Re: [PATCH 1/4] mm: Trial do_wp_page() simplification
From: Peter Xu
Date:  Wed Sep 16 2020 - 14:46:56 EST
On Wed, Sep 16, 2020 at 02:48:04PM -0300, Jason Gunthorpe wrote:
> On Tue, Sep 15, 2020 at 06:50:46PM -0700, John Hubbard wrote:
> > > 
> > > It seems very strange that a physical page exclusively owned by a
> > > process can become copied if pin_user_pages() is active and the
> > > process did fork() at some point.
> > > 
> > > Could the new pin_user_pages() logic help here? eg the
> > > GUP_PIN_COUNTING_BIAS stuff?
> > > 
> > > Could the COW code consider a refcount of GUP_PIN_COUNTING_BIAS + 1 as
> > > being owned by the current mm and not needing COW? The DMA pin would
> > > be 'invisible' for COW purposes?
> > 
> > 
> > Please do be careful to use the API, rather than the implementation. The
> > FOLL_PIN refcounting system results in being able to get a "maybe
> > DMA-pinned", or a "definitely not DMA-pinned", via this API call:
> 
> So, what I'm thinking is something like (untested):
> 
> diff --git a/mm/memory.c b/mm/memory.c
> index 469af373ae76e1..77f63183667e52 100644
> --- a/mm/memory.c
> +++ b/mm/memory.c
> @@ -2889,6 +2889,26 @@ static vm_fault_t wp_page_shared(struct vm_fault *vmf)
>  	return ret;
>  }
>  
> +static bool cow_needed(struct vm_fault *vmf)
> +{
> +	int total_map_swapcount;
> +
> +	if (!reuse_swap_page(vmf->page, &total_map_swapcount)) {
> +		unlock_page(vmf->page);
> +		return true;
> +	}
> +
> +	if (total_map_swapcount == 1) {
> +		/*
> +		 * The page is all ours. Move it to our anon_vma so the rmap
> +		 * code will not search our parent or siblings.  Protected
> +		 * against the rmap code by the page lock.
> +		 */
> +		page_move_anon_rmap(vmf->page, vmf->vma);
> +	}
> +	return false;
> +}
> +
>  /*
>   * This routine handles present pages, when users try to write
>   * to a shared page. It is done by copying the page to a new address
> @@ -2947,8 +2967,21 @@ static vm_fault_t do_wp_page(struct vm_fault *vmf)

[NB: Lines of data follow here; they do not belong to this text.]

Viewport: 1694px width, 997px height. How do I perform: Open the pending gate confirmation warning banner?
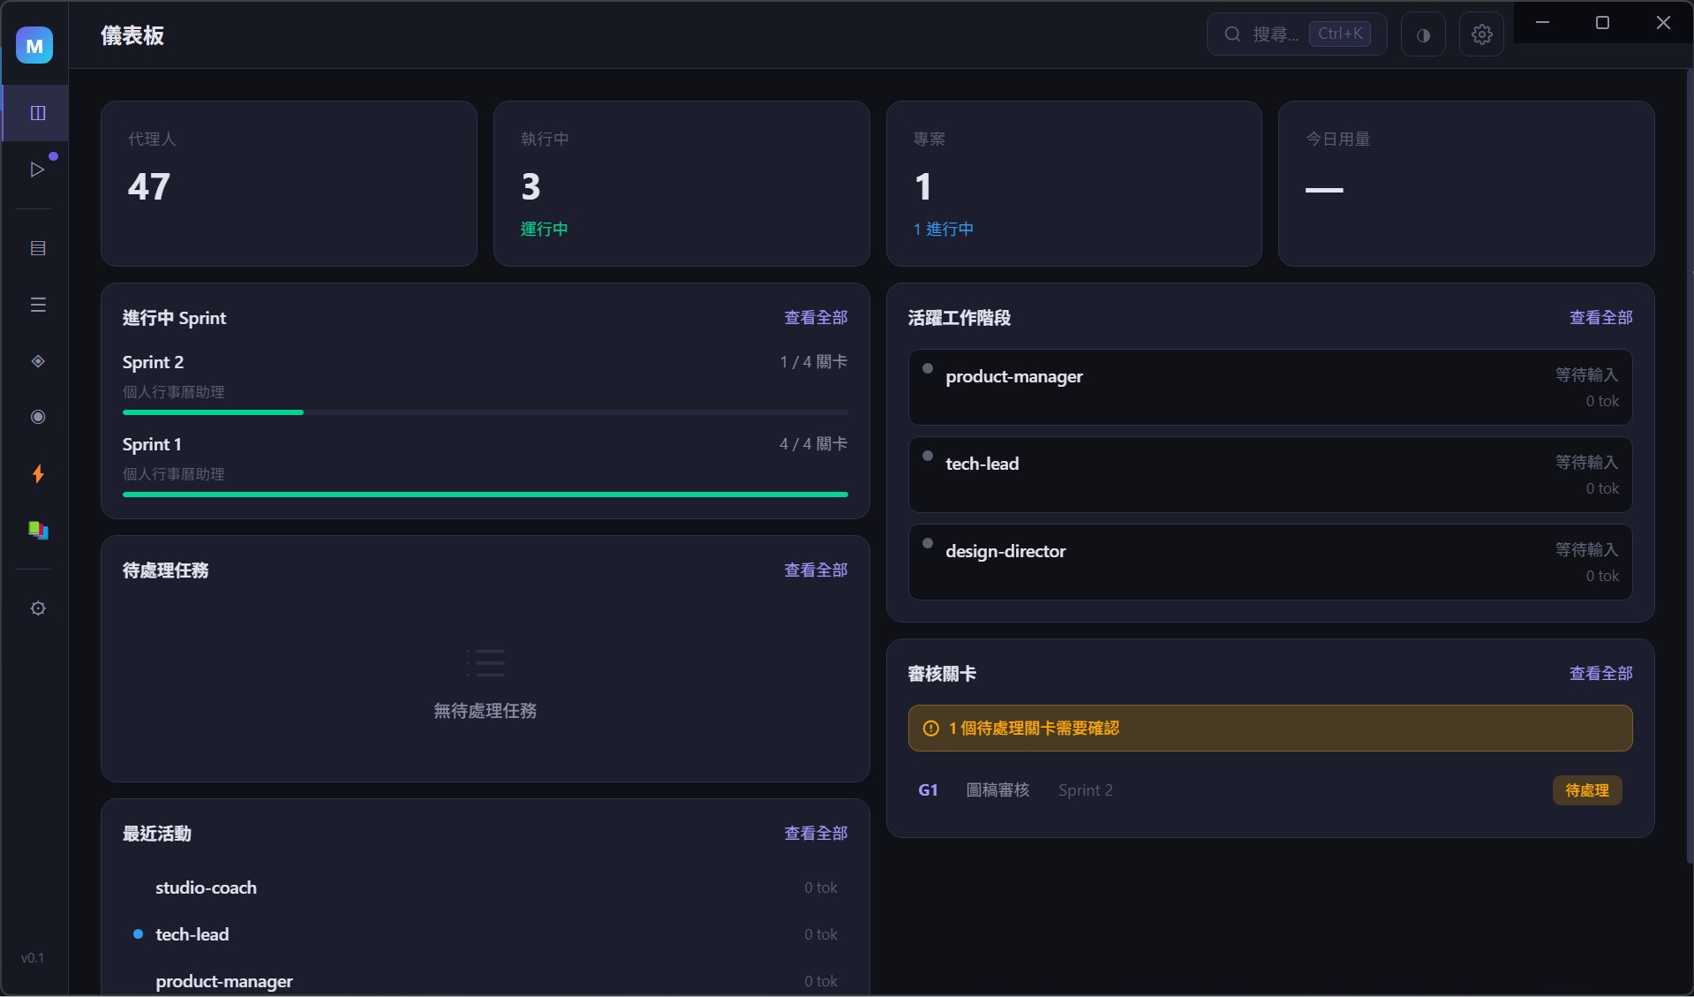[x=1269, y=728]
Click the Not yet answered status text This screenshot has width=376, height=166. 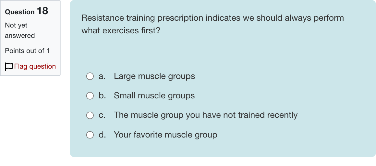point(20,30)
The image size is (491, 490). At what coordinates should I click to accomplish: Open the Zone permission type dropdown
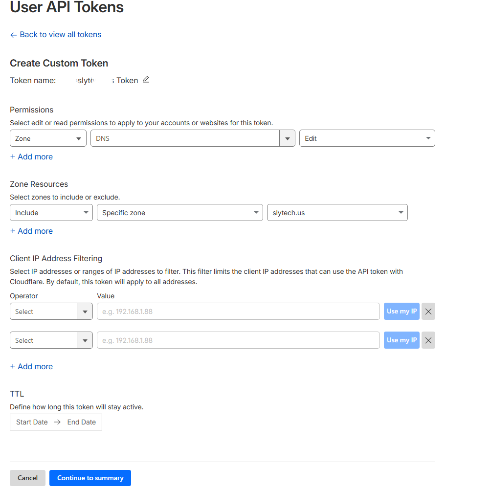click(x=48, y=138)
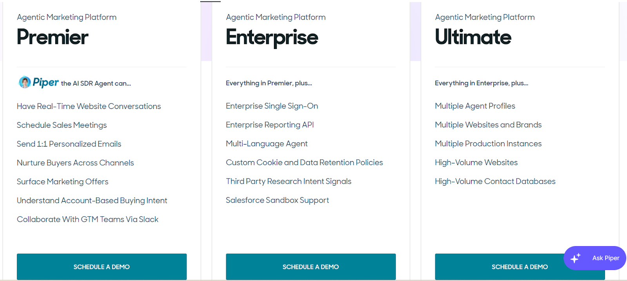Click Enterprise Single Sign-On feature
Image resolution: width=627 pixels, height=281 pixels.
[x=272, y=106]
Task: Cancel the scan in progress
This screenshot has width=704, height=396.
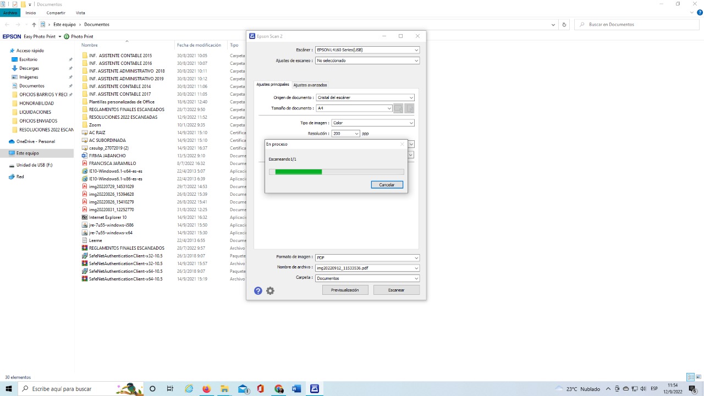Action: [387, 185]
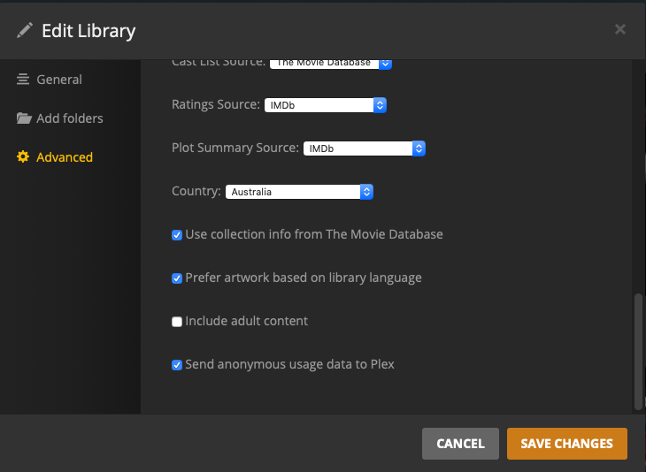Screen dimensions: 646x472
Task: Disable Send anonymous usage data to Plex
Action: 177,365
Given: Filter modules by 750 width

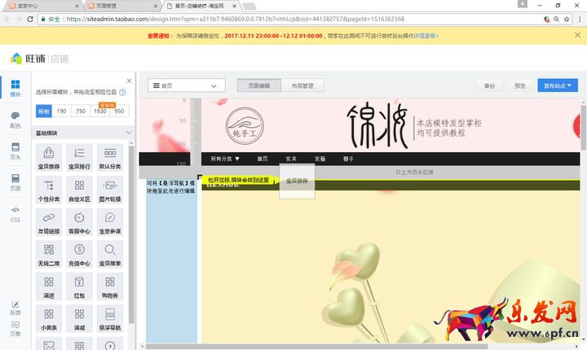Looking at the screenshot, I should tap(81, 111).
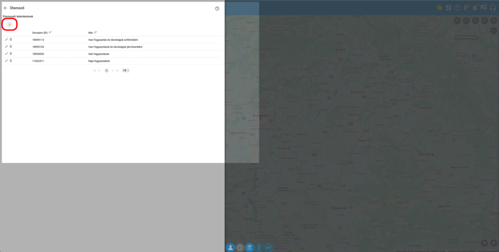This screenshot has height=252, width=499.
Task: Open the parking P icon
Action: tap(466, 8)
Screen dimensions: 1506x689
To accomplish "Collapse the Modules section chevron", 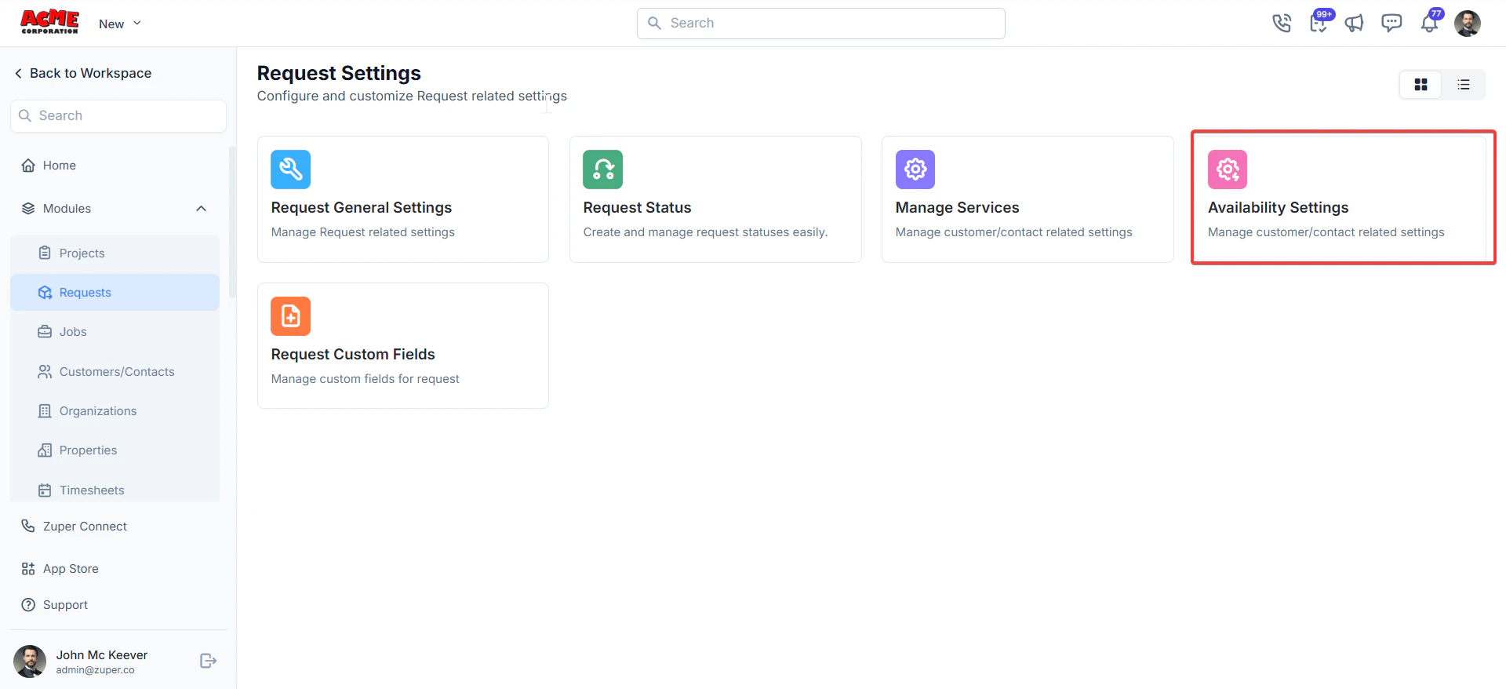I will pos(201,209).
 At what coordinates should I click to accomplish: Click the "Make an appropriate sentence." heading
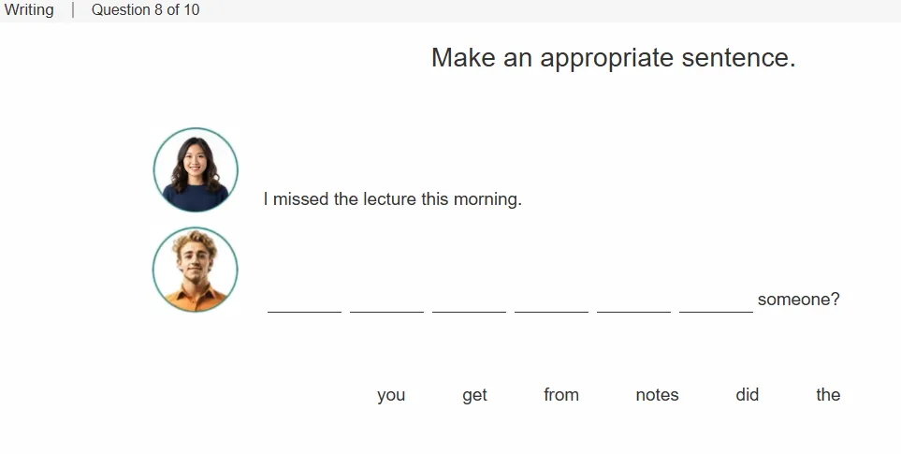tap(613, 58)
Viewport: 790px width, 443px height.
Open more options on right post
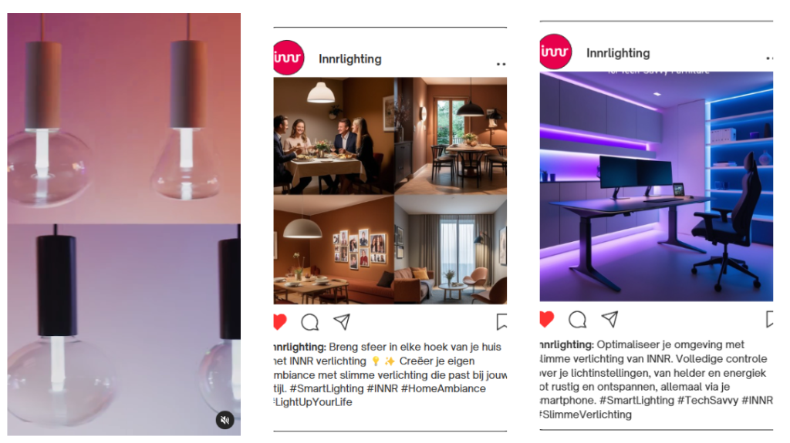click(x=769, y=59)
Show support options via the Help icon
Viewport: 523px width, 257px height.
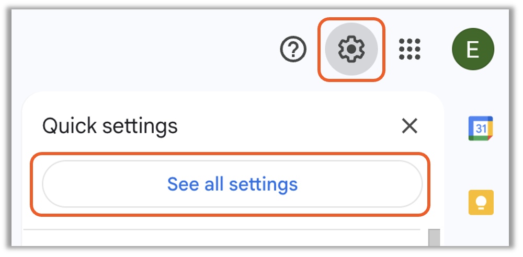[x=293, y=49]
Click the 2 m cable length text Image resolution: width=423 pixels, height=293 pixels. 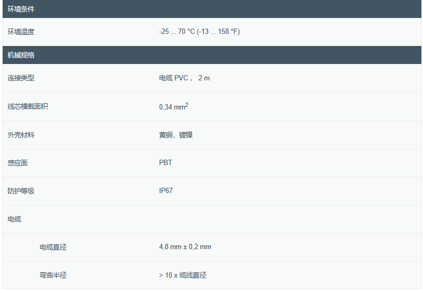204,78
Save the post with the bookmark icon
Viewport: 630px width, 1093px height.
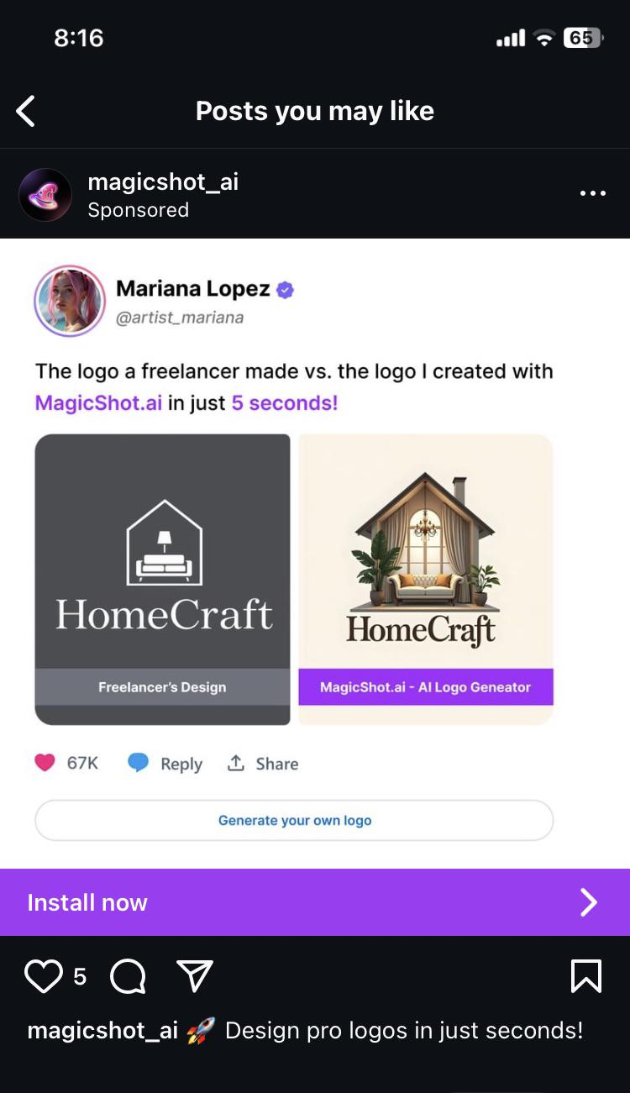click(x=585, y=976)
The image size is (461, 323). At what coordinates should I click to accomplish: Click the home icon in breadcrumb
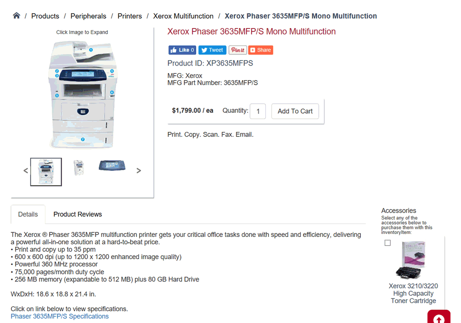pos(16,16)
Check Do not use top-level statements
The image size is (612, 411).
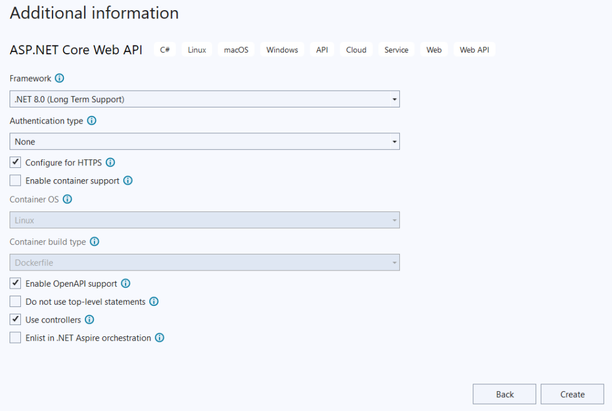[x=16, y=302]
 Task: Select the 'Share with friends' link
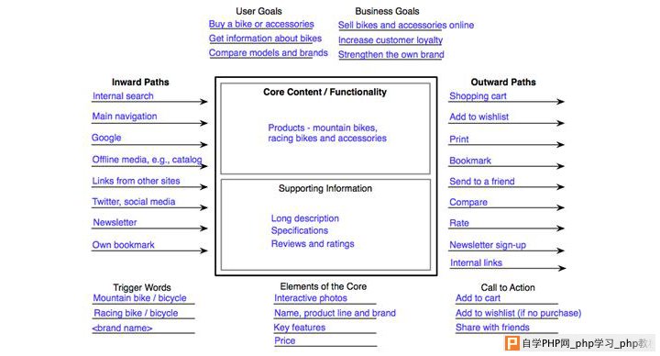pos(492,328)
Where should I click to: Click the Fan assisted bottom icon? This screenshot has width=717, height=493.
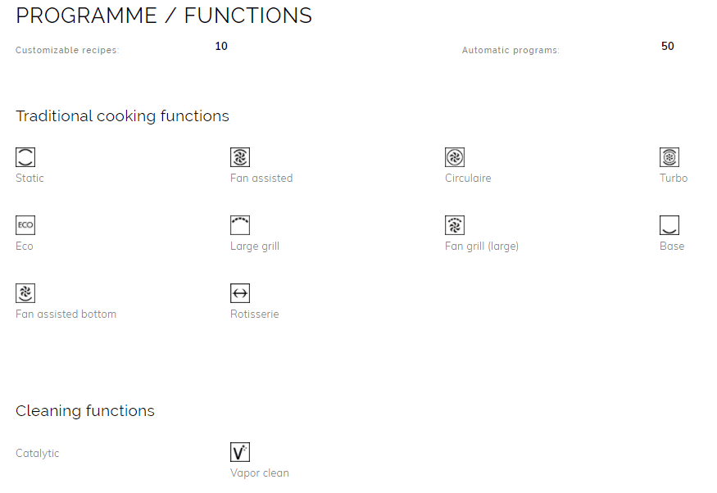[25, 293]
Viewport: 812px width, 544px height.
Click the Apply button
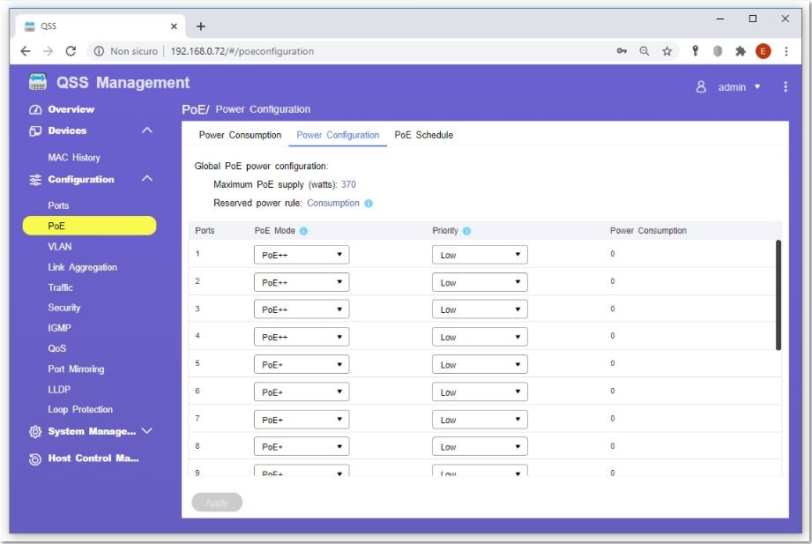(217, 503)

>  		if (!trylock_page(page))
>  			goto copy;
>  		if (PageKsm(page) || page_mapcount(page) != 1 || page_count(page) != 1) {
> +			bool cow = true;
> +
> +			/*
> +			 * If the page is DMA pinned we can't rely on the
> +			 * above to know if there are other CPU references as
> +			 * page_count() will be elevated by the
> +			 * pin. Needlessly copying the page will cause the DMA
> +			 * pin to break, try harder to avoid that.
> +			 */
> +			if (page_maybe_dma_pinned(page))
> +				cow = cow_needed(vmf);
> +
>  			unlock_page(page);
> -			goto copy;
> +			if (cow)
> +				goto copy;
>  		}
>  		/*
>  		 * Ok, we've got the only map reference, and the only
> 
> What do you think Peter? Is this remotely close?
My understanding is this may only work for the case when the fork()ed child
quitted before we reach here (so we still have mapcount==1 for the page).  What
if not?  Then mapcount will be greater than 1, and cow will still trigger.  Is
that what we want?
Another problem is that, aiui, one of the major change previous patch proposed
is to avoid using lock_page() so that we never block in this path.  However if
we need the page reuse logic to guarantee pinning pages, then it becomes a
correctness issue, so I'm afraid we'll start to make all things complicated
again. Maybe even more complicated, because "correctness" should be even harder
than "best effort reuse" since it can cause data corruption if we didn't do it
right...
-- 
Peter Xu